WHAT THE EXERCISE ASKS - Using the data below, copy every line that contains the word "resolution".

GIVEN INFORMATION -
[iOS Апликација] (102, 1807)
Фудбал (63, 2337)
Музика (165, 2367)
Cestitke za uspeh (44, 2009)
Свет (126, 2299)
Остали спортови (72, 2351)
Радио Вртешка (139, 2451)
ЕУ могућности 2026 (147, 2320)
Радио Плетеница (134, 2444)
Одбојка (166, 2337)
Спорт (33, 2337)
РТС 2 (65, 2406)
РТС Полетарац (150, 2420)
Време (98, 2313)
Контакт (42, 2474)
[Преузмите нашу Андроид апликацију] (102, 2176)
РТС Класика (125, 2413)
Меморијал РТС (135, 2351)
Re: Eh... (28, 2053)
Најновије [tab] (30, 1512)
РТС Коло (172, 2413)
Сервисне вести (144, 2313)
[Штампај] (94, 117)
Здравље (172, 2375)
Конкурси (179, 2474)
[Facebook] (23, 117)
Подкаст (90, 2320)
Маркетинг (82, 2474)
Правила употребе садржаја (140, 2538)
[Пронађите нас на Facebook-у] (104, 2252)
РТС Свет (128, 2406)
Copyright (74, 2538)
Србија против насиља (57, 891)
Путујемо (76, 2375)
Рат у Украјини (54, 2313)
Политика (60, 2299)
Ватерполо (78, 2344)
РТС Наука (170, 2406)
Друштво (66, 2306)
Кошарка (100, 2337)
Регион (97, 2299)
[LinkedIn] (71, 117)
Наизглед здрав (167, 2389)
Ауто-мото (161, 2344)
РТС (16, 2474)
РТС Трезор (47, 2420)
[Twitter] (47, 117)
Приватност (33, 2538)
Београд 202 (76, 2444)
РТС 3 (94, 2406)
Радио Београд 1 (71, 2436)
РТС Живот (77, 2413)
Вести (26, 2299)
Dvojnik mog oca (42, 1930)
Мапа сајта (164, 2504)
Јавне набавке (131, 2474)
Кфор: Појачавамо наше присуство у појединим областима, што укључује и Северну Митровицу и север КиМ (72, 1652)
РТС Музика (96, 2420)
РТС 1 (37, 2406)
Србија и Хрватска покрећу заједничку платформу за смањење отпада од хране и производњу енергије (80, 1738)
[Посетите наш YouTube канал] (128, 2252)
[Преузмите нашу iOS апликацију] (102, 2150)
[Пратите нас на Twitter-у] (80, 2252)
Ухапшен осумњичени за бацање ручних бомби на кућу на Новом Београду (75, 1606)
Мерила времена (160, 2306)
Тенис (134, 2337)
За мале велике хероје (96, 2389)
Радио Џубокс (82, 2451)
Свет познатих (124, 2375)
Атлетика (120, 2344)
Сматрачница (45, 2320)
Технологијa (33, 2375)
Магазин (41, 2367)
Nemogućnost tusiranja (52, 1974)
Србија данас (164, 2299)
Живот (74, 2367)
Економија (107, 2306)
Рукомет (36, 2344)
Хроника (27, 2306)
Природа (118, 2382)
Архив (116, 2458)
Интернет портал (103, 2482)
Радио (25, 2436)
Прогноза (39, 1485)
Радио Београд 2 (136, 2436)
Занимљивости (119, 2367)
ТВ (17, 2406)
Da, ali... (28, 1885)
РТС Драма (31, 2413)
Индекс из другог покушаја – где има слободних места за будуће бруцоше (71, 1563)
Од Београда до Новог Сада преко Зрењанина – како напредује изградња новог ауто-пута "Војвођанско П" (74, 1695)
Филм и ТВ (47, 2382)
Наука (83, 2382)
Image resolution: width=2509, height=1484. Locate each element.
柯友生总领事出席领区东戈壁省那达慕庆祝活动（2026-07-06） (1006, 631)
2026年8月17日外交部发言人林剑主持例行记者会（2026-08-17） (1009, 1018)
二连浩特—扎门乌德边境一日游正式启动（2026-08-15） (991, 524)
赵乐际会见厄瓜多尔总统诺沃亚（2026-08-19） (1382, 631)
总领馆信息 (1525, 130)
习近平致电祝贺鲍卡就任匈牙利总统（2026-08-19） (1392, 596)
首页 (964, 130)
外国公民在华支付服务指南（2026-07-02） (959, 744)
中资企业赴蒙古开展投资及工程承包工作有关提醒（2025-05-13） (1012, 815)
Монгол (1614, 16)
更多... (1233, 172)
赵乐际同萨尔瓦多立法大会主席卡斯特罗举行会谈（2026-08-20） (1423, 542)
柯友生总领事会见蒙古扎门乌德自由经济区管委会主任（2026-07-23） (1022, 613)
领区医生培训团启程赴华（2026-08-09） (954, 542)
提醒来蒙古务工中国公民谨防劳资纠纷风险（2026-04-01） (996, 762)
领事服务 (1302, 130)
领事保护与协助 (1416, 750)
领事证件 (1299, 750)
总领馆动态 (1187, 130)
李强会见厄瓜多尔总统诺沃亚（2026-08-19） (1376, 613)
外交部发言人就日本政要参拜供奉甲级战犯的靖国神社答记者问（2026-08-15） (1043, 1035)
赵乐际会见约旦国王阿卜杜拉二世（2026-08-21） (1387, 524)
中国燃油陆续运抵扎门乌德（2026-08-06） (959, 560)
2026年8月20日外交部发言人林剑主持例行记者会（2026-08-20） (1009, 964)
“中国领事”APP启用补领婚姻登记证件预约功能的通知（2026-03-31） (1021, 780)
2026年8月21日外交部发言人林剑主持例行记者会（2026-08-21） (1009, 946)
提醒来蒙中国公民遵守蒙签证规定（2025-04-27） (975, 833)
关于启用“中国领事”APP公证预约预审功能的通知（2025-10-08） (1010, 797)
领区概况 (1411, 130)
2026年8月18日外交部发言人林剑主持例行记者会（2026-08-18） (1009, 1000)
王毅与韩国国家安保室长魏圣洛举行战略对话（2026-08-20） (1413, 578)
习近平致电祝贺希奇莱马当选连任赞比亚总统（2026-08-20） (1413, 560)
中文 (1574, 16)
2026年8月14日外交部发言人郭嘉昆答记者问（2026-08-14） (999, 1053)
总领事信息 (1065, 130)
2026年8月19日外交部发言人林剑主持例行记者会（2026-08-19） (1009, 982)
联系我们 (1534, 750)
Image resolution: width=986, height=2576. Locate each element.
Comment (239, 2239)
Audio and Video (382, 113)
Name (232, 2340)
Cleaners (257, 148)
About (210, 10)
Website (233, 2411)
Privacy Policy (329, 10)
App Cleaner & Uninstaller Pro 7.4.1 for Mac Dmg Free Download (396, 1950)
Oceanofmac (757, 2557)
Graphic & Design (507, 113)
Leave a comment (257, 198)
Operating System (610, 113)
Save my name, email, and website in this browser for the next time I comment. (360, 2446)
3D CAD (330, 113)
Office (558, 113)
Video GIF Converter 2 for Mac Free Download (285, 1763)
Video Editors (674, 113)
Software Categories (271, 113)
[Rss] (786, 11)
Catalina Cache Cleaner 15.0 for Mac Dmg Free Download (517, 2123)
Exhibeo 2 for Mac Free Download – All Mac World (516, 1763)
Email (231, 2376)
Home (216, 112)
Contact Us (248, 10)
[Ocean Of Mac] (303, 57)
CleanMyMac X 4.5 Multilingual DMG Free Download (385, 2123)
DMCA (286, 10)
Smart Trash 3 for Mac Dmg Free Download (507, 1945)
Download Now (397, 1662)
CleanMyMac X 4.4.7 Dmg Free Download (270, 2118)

ANSWER BOX -
Image resolution: width=2509, height=1484. Locate each element.
Image resolution: width=986, height=2576. Locate each element.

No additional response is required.